> [TRECHO DO TEXTO]

╭──

Um outro achado da pesquisa do Dr. Khan demonstrou que, com o uso concomitante de estatinas e aspirina, houve redução dos efeitos cardiovasculares “protetores” da aspirina. E um outro dado importante foi a observação de que o uso concomitante desses medicamentos não teve influência sobre um possível risco de sangramento pela aspirina.
O Dr. Kahn observou ainda que o estudo de sua equipe envolveu pacientes sem DCVA que estavam tomando aspirina com ou sem terapia com estatina para prevenir DCVA e o risco absoluto de sangramento excedeu a redução absoluta de infarto do miocárdio para diferentes categorias de risco de DCVA.
Assim, a meta-análise também evidenciou que a aspirina, como monoterapia ou com uma estatina, trouxe um benefício leve a significativo, dependendo do risco estimado de desenvolver DCVA. O risco de sangramento pelo uso da aspirina excedeu o benefício que a aspirina poderia trazer para os pacientes dos três grupos estratificados de risco.
Nos grupos com risco alto ou muito alto de DCVA, houve um maior benefício, com menor número de infartos do miocárdio, entretanto, houve ocorrência de mais eventos hemorrágicos. Os benefícios para esses dois grupos de risco alto de DCVA foram aparentemente superiores com a combinação aspirina-estatina, mas a combinação não reduziu o risco de eventos hemorrágicos pela aspirina.
Mas, como ocorreram os benefícios da combinação aspirina-estatina?
Esses benefícios foram decorrentes da redução dos níveis de LDL-colesterol relacionada especificamente com o uso da estatina?
Ficou ainda claro que a aspirina, em monoterapia ou com estatina, não reduziu o risco de outros desfechos importantes: AVC ou mortalidade cardiovascular. A aspirina não foi associada à redução de AVC não fatal e, por outro lado, pacientes em uso de aspirina tiveram um risco maior de hemorragia intracraniana (32% maior) e de sangramento gastrointestinal (51% maior).

╰──

Entradas do conjunto de dados
╭──

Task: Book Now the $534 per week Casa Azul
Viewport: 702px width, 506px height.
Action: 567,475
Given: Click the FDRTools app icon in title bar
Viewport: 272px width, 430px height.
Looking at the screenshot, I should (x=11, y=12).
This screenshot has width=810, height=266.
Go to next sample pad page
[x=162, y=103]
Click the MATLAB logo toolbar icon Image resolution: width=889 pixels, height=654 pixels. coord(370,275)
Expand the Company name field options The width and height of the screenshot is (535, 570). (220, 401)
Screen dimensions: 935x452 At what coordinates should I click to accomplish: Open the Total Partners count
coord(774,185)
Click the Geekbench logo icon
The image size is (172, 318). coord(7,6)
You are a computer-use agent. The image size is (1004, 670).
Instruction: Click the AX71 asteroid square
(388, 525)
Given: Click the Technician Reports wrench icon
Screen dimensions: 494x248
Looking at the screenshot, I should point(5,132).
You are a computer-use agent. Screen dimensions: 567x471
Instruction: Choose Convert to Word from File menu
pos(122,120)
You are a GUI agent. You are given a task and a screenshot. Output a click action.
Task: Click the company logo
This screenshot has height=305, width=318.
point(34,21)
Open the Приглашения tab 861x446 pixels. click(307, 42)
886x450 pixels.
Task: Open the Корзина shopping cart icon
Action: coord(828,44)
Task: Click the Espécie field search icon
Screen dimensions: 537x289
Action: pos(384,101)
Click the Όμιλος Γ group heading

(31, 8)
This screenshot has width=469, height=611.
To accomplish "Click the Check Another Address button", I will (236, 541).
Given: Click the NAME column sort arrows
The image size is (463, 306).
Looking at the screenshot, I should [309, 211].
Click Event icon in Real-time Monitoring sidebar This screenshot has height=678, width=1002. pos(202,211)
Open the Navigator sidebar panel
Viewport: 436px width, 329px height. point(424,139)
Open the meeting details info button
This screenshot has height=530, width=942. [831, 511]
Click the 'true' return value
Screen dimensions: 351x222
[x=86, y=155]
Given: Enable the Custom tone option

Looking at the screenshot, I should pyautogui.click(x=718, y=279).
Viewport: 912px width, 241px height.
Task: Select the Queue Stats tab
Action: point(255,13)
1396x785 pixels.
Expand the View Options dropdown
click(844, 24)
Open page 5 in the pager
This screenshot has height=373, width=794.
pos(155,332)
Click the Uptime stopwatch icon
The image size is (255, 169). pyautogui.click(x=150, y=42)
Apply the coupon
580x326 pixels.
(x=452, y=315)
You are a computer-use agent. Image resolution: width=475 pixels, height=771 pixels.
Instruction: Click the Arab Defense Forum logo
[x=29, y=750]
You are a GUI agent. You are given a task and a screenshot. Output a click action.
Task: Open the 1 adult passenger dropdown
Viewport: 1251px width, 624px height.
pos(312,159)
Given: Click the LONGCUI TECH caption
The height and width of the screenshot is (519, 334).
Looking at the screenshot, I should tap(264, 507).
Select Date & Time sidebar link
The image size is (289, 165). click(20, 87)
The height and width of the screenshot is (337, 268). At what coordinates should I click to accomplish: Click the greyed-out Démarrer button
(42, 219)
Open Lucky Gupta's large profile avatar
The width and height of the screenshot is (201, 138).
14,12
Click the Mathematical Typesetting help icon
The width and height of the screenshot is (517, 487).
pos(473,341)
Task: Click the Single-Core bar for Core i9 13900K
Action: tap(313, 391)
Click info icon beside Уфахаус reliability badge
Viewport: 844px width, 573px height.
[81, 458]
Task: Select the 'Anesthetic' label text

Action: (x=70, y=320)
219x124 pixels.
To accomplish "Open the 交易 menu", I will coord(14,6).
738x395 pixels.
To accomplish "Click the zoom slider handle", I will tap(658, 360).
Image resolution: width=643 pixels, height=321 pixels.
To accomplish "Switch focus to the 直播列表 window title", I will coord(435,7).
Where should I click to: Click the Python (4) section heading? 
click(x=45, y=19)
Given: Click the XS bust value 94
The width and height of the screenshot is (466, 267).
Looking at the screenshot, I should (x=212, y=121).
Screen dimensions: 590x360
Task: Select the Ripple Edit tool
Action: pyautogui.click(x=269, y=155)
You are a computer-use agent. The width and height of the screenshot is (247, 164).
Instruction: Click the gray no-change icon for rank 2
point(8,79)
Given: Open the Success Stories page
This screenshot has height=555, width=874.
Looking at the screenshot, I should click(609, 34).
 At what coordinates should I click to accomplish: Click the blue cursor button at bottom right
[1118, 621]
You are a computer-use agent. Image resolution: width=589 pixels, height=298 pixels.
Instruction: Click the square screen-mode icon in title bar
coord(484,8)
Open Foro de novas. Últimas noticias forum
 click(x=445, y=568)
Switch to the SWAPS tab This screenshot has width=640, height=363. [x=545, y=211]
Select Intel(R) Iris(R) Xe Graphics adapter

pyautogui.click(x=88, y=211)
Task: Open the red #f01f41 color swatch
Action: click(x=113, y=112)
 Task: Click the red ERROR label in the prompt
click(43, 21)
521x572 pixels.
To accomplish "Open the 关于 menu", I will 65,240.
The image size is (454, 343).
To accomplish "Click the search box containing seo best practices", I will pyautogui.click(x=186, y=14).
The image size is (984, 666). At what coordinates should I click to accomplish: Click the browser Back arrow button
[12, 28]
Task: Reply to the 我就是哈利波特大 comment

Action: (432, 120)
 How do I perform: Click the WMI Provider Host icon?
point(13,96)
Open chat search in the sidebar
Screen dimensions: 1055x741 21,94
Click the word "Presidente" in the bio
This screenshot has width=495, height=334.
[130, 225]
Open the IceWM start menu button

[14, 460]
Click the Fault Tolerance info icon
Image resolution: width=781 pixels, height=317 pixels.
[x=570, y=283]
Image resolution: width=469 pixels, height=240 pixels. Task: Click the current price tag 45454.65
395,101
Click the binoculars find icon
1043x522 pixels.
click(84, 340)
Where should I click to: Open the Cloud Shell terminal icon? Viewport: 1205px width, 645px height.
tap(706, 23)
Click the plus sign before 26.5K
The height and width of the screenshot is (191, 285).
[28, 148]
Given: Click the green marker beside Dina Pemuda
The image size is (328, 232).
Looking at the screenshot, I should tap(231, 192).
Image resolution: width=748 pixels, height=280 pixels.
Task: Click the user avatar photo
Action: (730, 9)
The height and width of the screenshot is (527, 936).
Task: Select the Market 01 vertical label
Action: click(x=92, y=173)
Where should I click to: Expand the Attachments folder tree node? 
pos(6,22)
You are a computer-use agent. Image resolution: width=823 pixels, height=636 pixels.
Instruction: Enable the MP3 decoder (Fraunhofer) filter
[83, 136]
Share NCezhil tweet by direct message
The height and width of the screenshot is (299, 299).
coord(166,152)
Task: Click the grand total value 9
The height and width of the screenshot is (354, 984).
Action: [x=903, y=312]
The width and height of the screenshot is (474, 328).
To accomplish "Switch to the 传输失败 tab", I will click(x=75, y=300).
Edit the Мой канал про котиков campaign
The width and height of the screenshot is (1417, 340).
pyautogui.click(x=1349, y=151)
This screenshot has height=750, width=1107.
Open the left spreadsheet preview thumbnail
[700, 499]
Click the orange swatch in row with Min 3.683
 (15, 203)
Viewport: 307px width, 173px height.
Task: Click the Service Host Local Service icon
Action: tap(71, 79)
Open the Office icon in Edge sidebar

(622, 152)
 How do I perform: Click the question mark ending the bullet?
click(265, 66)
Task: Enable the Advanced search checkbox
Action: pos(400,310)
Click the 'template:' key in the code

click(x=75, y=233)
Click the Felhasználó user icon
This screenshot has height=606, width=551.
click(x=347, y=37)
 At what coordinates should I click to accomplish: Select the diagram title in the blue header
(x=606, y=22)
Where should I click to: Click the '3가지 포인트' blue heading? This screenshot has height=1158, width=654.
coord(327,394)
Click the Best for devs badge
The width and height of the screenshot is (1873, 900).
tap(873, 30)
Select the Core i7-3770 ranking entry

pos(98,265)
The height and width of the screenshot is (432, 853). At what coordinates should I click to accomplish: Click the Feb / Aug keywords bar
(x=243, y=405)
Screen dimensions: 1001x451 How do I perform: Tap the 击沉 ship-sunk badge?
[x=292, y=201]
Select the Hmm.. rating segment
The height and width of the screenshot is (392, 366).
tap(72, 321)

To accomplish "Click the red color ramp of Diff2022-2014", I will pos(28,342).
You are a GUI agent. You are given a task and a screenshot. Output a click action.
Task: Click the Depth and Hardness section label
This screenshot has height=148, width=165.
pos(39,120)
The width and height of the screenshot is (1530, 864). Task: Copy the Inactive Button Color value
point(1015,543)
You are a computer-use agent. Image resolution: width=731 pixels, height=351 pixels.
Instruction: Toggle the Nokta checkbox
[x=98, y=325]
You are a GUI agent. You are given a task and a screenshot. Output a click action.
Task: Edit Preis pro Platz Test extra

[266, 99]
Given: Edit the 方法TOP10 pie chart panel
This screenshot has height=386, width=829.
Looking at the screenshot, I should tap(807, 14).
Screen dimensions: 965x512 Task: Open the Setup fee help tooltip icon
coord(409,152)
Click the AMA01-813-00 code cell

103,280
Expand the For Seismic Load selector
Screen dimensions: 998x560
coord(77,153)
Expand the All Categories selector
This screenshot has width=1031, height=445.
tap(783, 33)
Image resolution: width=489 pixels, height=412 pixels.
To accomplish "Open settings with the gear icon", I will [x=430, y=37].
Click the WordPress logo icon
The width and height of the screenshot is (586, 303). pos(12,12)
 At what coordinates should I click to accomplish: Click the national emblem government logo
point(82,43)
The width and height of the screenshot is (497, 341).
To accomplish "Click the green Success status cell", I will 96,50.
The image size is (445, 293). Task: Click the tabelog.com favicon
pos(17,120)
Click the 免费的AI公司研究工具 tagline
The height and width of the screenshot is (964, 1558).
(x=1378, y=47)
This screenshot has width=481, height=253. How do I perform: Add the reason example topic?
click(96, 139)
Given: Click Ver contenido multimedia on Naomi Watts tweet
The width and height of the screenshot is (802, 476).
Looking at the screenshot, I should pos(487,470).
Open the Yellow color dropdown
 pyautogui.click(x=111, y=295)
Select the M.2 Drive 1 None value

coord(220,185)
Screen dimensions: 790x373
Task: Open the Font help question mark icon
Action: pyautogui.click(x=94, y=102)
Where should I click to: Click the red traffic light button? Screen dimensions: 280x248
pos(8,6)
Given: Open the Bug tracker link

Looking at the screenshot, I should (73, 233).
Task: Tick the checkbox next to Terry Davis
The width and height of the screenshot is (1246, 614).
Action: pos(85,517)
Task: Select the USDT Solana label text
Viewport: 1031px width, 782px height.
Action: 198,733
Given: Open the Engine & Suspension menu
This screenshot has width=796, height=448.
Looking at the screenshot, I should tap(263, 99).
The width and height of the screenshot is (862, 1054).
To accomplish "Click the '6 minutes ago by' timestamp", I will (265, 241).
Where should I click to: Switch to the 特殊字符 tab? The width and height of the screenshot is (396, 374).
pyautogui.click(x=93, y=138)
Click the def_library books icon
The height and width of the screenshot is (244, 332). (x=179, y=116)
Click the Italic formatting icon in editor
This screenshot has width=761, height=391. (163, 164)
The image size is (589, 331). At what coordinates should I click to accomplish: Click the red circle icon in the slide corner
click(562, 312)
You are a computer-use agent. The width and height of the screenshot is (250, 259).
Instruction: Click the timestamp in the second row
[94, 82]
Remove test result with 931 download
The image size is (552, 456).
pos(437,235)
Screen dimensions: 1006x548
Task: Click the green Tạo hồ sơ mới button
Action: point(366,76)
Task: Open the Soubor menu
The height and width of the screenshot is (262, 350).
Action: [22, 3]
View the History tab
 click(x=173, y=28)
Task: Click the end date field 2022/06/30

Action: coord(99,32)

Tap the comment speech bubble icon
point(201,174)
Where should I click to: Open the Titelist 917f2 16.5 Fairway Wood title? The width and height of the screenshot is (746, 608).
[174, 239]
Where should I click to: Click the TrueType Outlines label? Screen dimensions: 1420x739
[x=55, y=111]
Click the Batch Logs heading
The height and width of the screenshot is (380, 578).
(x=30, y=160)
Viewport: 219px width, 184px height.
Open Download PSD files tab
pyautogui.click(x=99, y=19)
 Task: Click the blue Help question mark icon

╰──

> [ITEM DE TRABALHO]
Você pode repetir o trecho do texto sobre aspirina e estatinas que vai de "Nos grupos com" até "da combinação aspirina-estatina?", incluindo essas palavras?

> [RESPOSTA AO EXERCÍCIO]
Nos grupos com risco alto ou muito alto de DCVA, houve um maior benefício, com menor número de infartos do miocárdio, entretanto, houve ocorrência de mais eventos hemorrágicos. Os benefícios para esses dois grupos de risco alto de DCVA foram aparentemente superiores com a combinação aspirina-estatina, mas a combinação não reduziu o risco de eventos hemorrágicos pela aspirina.
Mas, como ocorreram os benefícios da combinação aspirina-estatina?